- No meu tempo não era assim. Os americanos lá foram à lua, muito bom, muito bonito, sim senhor, é o progresso, mas afinal acabaram com a meia-estação. Agora ora está um frio de rachar ora um calor de escaldar, o que aconteceu ao Outono e à Primavera, podes dizer-me?
No meu tempo isto não era realmente nada assim. A televisão era a preto e branco e só havia dois canais. E olha que chegava muito bem: a bem dizer, quando me sento no sofá ao fim da noite, estou tão cansada, mulher, que já nem vejo nada.

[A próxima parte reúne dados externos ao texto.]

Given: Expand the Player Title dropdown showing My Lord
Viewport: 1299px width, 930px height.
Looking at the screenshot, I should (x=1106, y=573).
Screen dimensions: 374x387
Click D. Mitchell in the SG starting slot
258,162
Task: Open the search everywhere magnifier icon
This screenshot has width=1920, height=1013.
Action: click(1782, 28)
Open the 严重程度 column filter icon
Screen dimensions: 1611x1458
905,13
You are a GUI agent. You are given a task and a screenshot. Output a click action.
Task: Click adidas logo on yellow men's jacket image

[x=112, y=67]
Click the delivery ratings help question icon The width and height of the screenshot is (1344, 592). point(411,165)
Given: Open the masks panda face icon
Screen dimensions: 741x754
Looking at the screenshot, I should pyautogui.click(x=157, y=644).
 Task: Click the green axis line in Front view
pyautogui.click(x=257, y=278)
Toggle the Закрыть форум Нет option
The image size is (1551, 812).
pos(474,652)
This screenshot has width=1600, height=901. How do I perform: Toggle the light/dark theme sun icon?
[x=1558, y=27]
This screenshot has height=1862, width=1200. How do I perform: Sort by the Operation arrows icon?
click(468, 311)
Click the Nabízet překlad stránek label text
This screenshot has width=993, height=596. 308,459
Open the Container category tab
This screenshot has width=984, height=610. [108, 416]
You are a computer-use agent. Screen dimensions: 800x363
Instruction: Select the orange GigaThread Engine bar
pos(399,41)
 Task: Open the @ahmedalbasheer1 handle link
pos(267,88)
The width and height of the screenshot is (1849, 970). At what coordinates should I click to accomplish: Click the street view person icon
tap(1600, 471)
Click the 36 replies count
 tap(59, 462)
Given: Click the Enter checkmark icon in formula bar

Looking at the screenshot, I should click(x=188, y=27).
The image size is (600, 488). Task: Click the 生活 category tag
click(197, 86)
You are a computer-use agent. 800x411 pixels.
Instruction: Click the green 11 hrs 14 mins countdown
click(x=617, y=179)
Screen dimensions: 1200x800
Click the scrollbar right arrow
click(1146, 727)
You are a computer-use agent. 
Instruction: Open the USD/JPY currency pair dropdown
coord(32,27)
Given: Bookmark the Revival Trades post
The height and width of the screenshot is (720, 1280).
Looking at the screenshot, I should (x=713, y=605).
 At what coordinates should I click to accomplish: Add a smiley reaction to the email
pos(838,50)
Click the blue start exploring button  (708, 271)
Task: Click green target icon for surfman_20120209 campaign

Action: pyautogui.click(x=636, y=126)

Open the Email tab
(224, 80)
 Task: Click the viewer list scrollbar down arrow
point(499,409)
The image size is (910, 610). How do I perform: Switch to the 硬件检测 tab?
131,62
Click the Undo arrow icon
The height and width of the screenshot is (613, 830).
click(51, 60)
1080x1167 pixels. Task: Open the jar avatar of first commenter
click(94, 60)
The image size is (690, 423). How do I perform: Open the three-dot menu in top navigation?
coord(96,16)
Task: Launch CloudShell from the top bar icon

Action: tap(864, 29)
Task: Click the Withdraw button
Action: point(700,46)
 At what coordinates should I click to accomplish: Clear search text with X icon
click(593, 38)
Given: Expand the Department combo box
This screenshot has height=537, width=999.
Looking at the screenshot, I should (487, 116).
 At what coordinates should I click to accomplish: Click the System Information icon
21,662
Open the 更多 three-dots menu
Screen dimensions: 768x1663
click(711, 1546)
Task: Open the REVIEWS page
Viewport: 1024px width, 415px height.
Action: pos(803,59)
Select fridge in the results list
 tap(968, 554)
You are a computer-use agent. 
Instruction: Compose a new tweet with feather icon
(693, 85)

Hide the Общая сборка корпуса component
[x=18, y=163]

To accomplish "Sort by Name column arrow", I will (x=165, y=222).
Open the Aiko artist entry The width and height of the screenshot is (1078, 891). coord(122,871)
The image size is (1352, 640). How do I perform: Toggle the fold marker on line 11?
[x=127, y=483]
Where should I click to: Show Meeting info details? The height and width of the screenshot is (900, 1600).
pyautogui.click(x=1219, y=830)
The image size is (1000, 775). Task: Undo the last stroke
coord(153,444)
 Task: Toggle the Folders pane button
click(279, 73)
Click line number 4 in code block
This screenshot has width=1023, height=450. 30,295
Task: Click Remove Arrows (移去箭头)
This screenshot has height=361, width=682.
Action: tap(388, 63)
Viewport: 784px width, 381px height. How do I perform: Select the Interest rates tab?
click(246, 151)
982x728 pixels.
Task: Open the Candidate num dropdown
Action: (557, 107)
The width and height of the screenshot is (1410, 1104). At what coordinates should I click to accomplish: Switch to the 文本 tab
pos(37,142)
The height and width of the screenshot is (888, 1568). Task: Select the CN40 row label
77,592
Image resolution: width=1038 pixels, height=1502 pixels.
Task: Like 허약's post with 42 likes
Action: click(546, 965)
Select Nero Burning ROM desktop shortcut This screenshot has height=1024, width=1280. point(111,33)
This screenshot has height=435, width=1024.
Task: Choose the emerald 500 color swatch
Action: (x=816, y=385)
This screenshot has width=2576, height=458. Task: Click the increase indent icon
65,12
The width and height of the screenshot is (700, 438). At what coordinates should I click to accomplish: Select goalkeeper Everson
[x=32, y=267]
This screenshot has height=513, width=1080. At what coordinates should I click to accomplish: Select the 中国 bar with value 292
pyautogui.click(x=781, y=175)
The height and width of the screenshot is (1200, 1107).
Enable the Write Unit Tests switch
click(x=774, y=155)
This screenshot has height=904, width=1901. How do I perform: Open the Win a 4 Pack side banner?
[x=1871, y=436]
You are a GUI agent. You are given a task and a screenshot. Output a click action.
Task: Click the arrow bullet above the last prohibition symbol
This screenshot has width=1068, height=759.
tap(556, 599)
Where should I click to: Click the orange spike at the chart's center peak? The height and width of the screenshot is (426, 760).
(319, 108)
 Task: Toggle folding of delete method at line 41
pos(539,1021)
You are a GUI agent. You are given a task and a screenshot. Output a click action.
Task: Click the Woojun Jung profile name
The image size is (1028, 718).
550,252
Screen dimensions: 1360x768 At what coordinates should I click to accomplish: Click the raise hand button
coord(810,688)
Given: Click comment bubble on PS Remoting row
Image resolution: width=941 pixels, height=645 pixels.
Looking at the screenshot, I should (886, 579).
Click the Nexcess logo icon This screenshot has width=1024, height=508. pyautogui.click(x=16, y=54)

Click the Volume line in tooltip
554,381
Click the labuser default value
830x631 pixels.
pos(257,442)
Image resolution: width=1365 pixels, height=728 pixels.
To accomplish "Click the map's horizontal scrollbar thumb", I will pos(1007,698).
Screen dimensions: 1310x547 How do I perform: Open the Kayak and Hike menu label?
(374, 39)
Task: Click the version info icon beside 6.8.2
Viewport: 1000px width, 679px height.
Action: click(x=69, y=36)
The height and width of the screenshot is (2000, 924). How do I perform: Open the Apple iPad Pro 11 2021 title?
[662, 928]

No meu tempo a vida era boa. Quando era solteira era bonita, sabes? Tive muitos pretendentes, só que o Ramiro foi o mais teimoso, não saía aqui da rua sempre a topar a minha janela.
No meu tempo a música era outra. Agora é só barulho. Nestas novas canções não encontro as velhas melodias. Ai os bailes da associação, tu lembras-te? Aquilo é que era ritmo, aquilo é que era divertimento.
Tenho saudades do meu tempo, Maria! Ando sempre pendurada em recordações que já só vivem nas molduras. Não preciso de calendário para ter o passado tão presente. Nem para morrer, calha bem, que a minha hora também há-de chegar, ninguém cá fica para contar a história.
Ai o meu tempo, o meu rico tempo de juventude... Estes miúdos de agora parece que têm um ar meio esgaseado e só prestam atenção ao telemóvel, foi a maior droga que lhes foram arranjar. O vício é de tal forma que isto qualquer dia explode, filha, rebenta tudo num grande estouro como um balão.
No meu tempo...
- Mas, que porra!, rebenta tudo o quê, pá? Tu tens cada uma...
- O mundo, Maria, este mundo. Está à beira do fim. Tu não vês o que é? Escuta com atenção o que te digo...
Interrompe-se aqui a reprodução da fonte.